Task requirements: Copy out the rows below, switching every "GUI agent" to "screen assistant" and leaving everything else as it is.

Entries shown:

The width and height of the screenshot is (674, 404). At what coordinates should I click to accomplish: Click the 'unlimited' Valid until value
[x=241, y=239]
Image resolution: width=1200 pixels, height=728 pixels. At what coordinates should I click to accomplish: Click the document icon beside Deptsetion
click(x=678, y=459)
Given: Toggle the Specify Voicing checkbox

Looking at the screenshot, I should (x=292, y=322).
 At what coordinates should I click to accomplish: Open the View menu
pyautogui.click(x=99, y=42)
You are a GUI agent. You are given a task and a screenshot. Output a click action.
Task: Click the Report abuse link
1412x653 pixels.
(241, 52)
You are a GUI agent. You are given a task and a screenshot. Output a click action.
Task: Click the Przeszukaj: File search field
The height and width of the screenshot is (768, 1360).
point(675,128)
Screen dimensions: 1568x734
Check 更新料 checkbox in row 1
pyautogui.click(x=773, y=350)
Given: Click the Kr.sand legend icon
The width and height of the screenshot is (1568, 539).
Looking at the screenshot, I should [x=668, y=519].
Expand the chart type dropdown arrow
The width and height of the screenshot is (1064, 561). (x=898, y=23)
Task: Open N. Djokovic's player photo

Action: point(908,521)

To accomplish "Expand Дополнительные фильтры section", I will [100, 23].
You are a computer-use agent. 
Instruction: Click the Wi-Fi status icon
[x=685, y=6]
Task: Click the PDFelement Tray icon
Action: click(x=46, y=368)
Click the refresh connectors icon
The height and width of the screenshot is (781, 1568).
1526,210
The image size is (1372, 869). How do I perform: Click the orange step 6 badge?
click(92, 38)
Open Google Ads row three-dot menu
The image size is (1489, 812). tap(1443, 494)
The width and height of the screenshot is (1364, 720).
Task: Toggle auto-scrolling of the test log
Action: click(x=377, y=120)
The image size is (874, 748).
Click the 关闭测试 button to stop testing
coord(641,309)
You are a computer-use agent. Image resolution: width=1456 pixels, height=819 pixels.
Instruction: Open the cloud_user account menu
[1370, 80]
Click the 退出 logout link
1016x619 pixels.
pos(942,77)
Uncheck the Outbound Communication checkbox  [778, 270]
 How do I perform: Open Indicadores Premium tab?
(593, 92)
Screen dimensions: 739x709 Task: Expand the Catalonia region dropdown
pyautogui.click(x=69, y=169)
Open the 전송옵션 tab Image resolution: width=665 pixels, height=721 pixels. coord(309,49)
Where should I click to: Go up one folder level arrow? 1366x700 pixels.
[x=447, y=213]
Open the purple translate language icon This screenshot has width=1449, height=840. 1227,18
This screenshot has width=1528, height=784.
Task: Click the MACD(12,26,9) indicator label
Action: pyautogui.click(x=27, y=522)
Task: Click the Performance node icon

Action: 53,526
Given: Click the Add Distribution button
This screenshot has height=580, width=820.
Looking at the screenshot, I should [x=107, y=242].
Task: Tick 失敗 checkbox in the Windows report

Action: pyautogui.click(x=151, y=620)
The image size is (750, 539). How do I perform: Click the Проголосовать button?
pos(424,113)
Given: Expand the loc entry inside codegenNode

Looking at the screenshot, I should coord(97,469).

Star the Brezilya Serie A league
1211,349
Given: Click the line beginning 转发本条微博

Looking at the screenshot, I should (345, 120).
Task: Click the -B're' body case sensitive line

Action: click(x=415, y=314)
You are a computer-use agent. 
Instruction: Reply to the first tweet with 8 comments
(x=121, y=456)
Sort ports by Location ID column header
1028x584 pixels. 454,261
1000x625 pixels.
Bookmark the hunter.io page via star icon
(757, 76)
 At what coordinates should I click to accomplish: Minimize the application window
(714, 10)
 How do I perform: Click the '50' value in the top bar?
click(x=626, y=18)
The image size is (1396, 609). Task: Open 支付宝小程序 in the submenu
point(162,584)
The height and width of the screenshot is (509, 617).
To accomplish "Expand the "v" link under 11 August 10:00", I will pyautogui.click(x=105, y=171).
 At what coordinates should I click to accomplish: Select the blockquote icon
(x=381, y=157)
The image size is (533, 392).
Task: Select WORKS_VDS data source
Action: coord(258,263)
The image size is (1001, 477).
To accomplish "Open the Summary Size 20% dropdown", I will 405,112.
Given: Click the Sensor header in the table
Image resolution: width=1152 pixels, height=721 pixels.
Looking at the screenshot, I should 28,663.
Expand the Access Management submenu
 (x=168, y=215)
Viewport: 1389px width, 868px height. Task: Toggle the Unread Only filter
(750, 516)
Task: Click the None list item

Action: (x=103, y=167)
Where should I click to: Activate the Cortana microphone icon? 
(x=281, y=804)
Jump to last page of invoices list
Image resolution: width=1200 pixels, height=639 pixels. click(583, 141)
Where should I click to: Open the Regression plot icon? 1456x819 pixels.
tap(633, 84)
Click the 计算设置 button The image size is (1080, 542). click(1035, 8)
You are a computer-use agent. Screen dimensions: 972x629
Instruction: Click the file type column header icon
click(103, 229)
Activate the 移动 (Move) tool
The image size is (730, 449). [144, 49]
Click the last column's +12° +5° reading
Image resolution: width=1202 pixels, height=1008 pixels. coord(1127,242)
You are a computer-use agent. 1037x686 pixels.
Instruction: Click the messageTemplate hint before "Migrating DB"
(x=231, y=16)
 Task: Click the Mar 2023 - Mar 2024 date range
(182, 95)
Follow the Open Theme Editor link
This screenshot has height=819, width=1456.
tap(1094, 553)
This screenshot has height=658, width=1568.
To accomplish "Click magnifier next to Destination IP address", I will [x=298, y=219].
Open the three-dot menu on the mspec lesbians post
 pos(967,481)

Full solution:
The width and height of the screenshot is (674, 404). At what coordinates should I click to accomplish: Click the 'unlimited' Valid until value
[x=241, y=239]
Image resolution: width=1200 pixels, height=728 pixels. At what coordinates should I click to accomplish: Click the document icon beside Deptsetion
click(x=678, y=459)
Given: Toggle the Specify Voicing checkbox

Looking at the screenshot, I should (x=292, y=322).
 At what coordinates should I click to accomplish: Open the View menu
pyautogui.click(x=99, y=42)
You are a screen assistant. You are given a task and a screenshot. Output a click action.
Task: Click the Report abuse link
1412x653 pixels.
(241, 52)
You are a screen assistant. You are given a task and a screenshot. Output a click action.
Task: Click the Przeszukaj: File search field
The height and width of the screenshot is (768, 1360).
point(675,128)
Screen dimensions: 1568x734
Check 更新料 checkbox in row 1
pyautogui.click(x=773, y=350)
Given: Click the Kr.sand legend icon
The width and height of the screenshot is (1568, 539).
Looking at the screenshot, I should [x=668, y=519].
Expand the chart type dropdown arrow
The width and height of the screenshot is (1064, 561). (x=898, y=23)
Task: Open N. Djokovic's player photo

Action: point(908,521)

To accomplish "Expand Дополнительные фильтры section", I will [100, 23].
You are a computer-use agent. 
Instruction: Click the Wi-Fi status icon
[x=685, y=6]
Task: Click the PDFelement Tray icon
Action: click(x=46, y=368)
Click the refresh connectors icon
The height and width of the screenshot is (781, 1568).
1526,210
The image size is (1372, 869). How do I perform: Click the orange step 6 badge?
click(92, 38)
Open Google Ads row three-dot menu
The image size is (1489, 812). tap(1443, 494)
The width and height of the screenshot is (1364, 720).
Task: Toggle auto-scrolling of the test log
Action: click(x=377, y=120)
The image size is (874, 748).
Click the 关闭测试 button to stop testing
coord(641,309)
You are a computer-use agent. Image resolution: width=1456 pixels, height=819 pixels.
Instruction: Open the cloud_user account menu
[1370, 80]
Click the 退出 logout link
1016x619 pixels.
pos(942,77)
Uncheck the Outbound Communication checkbox  [778, 270]
 How do I perform: Open Indicadores Premium tab?
(593, 92)
Screen dimensions: 739x709 Task: Expand the Catalonia region dropdown
pyautogui.click(x=69, y=169)
Open the 전송옵션 tab Image resolution: width=665 pixels, height=721 pixels. coord(309,49)
Where should I click to: Go up one folder level arrow? 1366x700 pixels.
[x=447, y=213]
Open the purple translate language icon This screenshot has width=1449, height=840. 1227,18
This screenshot has width=1528, height=784.
Task: Click the MACD(12,26,9) indicator label
Action: pyautogui.click(x=27, y=522)
Task: Click the Performance node icon

Action: 53,526
Given: Click the Add Distribution button
This screenshot has height=580, width=820.
Looking at the screenshot, I should [x=107, y=242].
Task: Tick 失敗 checkbox in the Windows report

Action: pyautogui.click(x=151, y=620)
The image size is (750, 539). How do I perform: Click the Проголосовать button?
pos(424,113)
Given: Expand the loc entry inside codegenNode

Looking at the screenshot, I should coord(97,469).

Star the Brezilya Serie A league
1211,349
Given: Click the line beginning 转发本条微博

Looking at the screenshot, I should (345, 120).
Task: Click the -B're' body case sensitive line

Action: click(x=415, y=314)
You are a computer-use agent. 
Instruction: Reply to the first tweet with 8 comments
(x=121, y=456)
Sort ports by Location ID column header
1028x584 pixels. 454,261
1000x625 pixels.
Bookmark the hunter.io page via star icon
(757, 76)
 At what coordinates should I click to accomplish: Minimize the application window
(714, 10)
 How do I perform: Click the '50' value in the top bar?
click(x=626, y=18)
The image size is (1396, 609). Task: Open 支付宝小程序 in the submenu
point(162,584)
The height and width of the screenshot is (509, 617).
To accomplish "Expand the "v" link under 11 August 10:00", I will pyautogui.click(x=105, y=171).
 At what coordinates should I click to accomplish: Select the blockquote icon
(x=381, y=157)
The image size is (533, 392).
Task: Select WORKS_VDS data source
Action: coord(258,263)
The image size is (1001, 477).
To accomplish "Open the Summary Size 20% dropdown", I will 405,112.
Given: Click the Sensor header in the table
Image resolution: width=1152 pixels, height=721 pixels.
Looking at the screenshot, I should 28,663.
Expand the Access Management submenu
 (x=168, y=215)
Viewport: 1389px width, 868px height. Task: Toggle the Unread Only filter
(750, 516)
Task: Click the None list item

Action: (x=103, y=167)
Where should I click to: Activate the Cortana microphone icon? 
(x=281, y=804)
Jump to last page of invoices list
Image resolution: width=1200 pixels, height=639 pixels. click(583, 141)
Where should I click to: Open the Regression plot icon? 1456x819 pixels.
tap(633, 84)
Click the 计算设置 button The image size is (1080, 542). click(1035, 8)
You are a computer-use agent. Screen dimensions: 972x629
Instruction: Click the file type column header icon
click(103, 229)
Activate the 移动 (Move) tool
The image size is (730, 449). [144, 49]
Click the last column's +12° +5° reading
Image resolution: width=1202 pixels, height=1008 pixels. coord(1127,242)
You are a computer-use agent. 1037x686 pixels.
Instruction: Click the messageTemplate hint before "Migrating DB"
(x=231, y=16)
 Task: Click the Mar 2023 - Mar 2024 date range
(182, 95)
Follow the Open Theme Editor link
This screenshot has height=819, width=1456.
tap(1094, 553)
This screenshot has height=658, width=1568.
To accomplish "Click magnifier next to Destination IP address", I will [x=298, y=219].
Open the three-dot menu on the mspec lesbians post
 pos(967,481)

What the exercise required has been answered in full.